Unique hybrid systems for electroreduction of CO2 under both conventional and visible-light-induced conditions are proposed and designed here by over-coating copper(I) oxide with tungsten(VI) oxide nanowires. When Cu2O and WO3 nanostructures are sequentially deposited on glassy carbon substrate, the resulting system has exhibited high electrocatalytic activity toward reduction of CO2 in phosphate buffer of pH = 6.1. By introducing WO3, the Cu-based system becomes more selective against the competitive hydrogen evolution and exhibits higher CO2-reduction currents relative to the performance of single components.

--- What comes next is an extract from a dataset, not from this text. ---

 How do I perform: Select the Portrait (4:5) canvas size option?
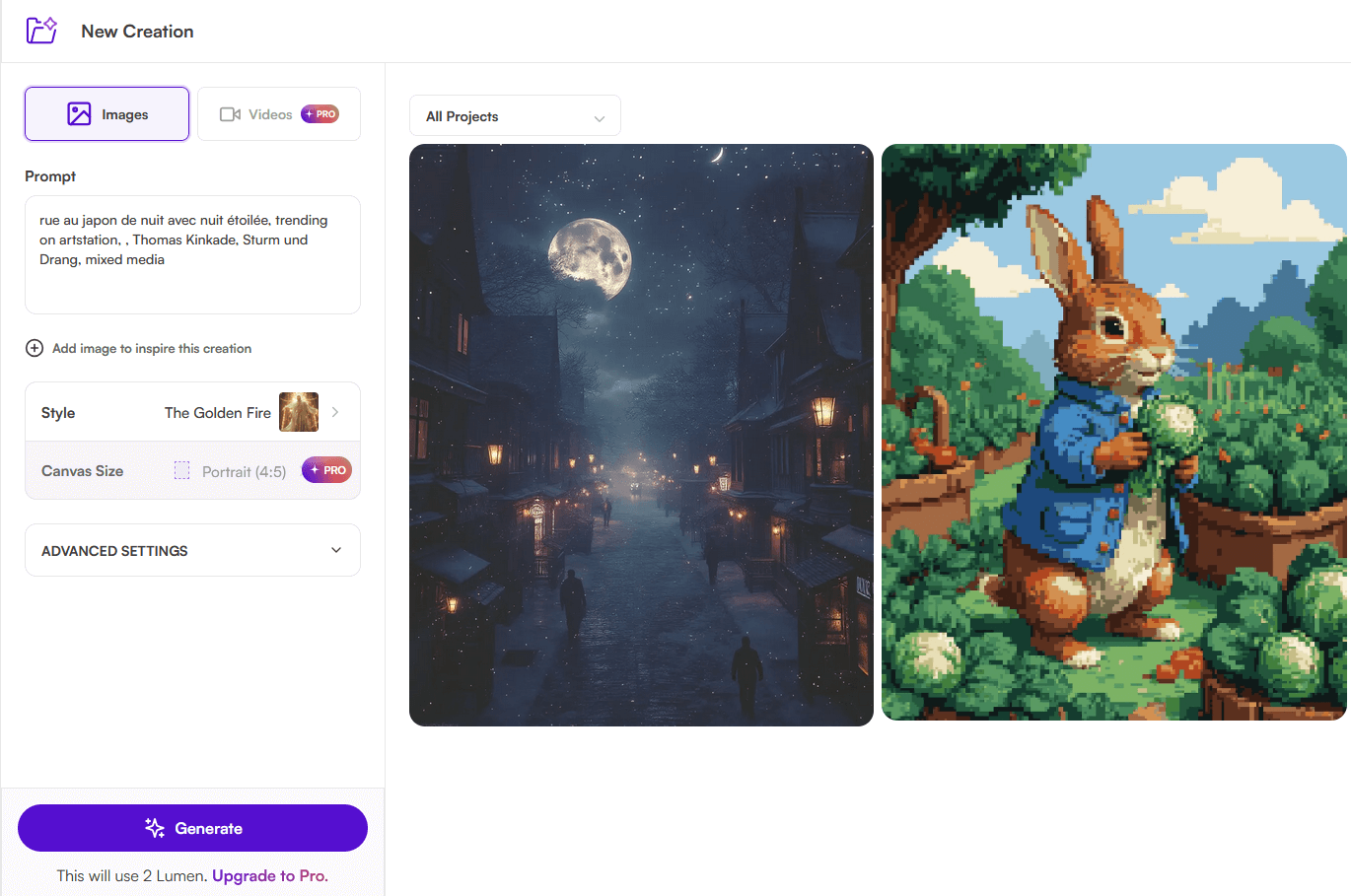[x=244, y=472]
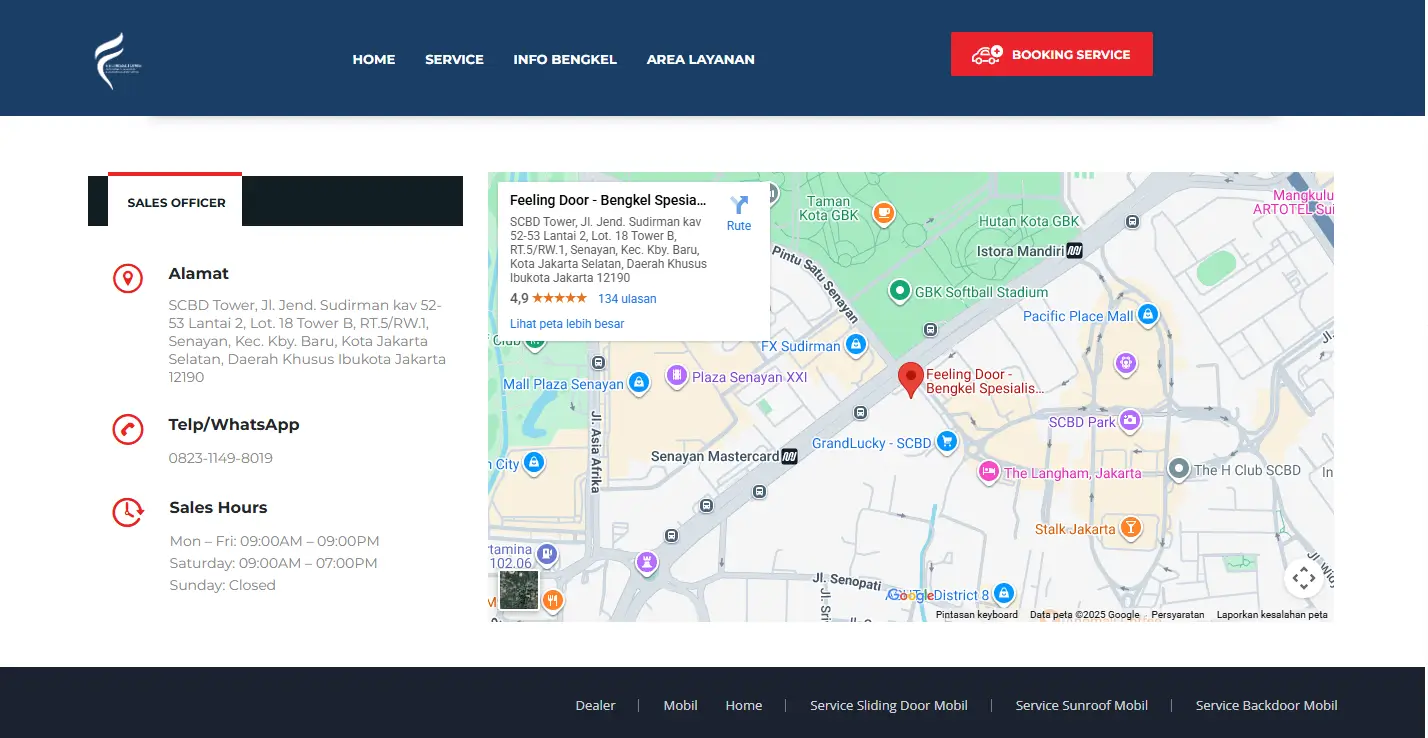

During electroreduction, highly catalytic Cu sites are generated or intercalated within WO3 nanowires partially reduced to mixed-valence hydrogen-absorbing tungsten(VI,V) oxide bronzes, HxWO3, co-existing with sub-stoichiometric tungsten(VI,IV) oxides, WO3-y. Strong adsorption and activation of CO2 molecule has been demonstrated at the WO3-decorated Cu2O interface. Under photoelectrochemical conditions involving illumination with sun-light, the proposed hierarchical system of Cu2O semiconductor deposited onto the transparent fluorine-doped conducting glass electrode and decorated with WO3 nanowires is well-behaved and active toward CO2-reduction in the Na2SO4 neutral medium. In addition to the Cu2O stabilization effect, the heterojunction formed by p-type Cu2O and n-type WO3 semiconductors seems to facilitate charge distribution and separation at the photoelectrochemical interface.